Dataset entries:
=== Begin Enclosure ===

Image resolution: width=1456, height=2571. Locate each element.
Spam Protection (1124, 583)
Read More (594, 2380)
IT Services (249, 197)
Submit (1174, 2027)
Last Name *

=== End Enclosure ===

(What you are asked to do) Find "Spam Protection (1124, 583)" in the records above. Repeat its line and every later line exactly, through the last one.

(Solution to the problem)
Spam Protection (1124, 583)
Read More (594, 2380)
IT Services (249, 197)
Submit (1174, 2027)
Last Name *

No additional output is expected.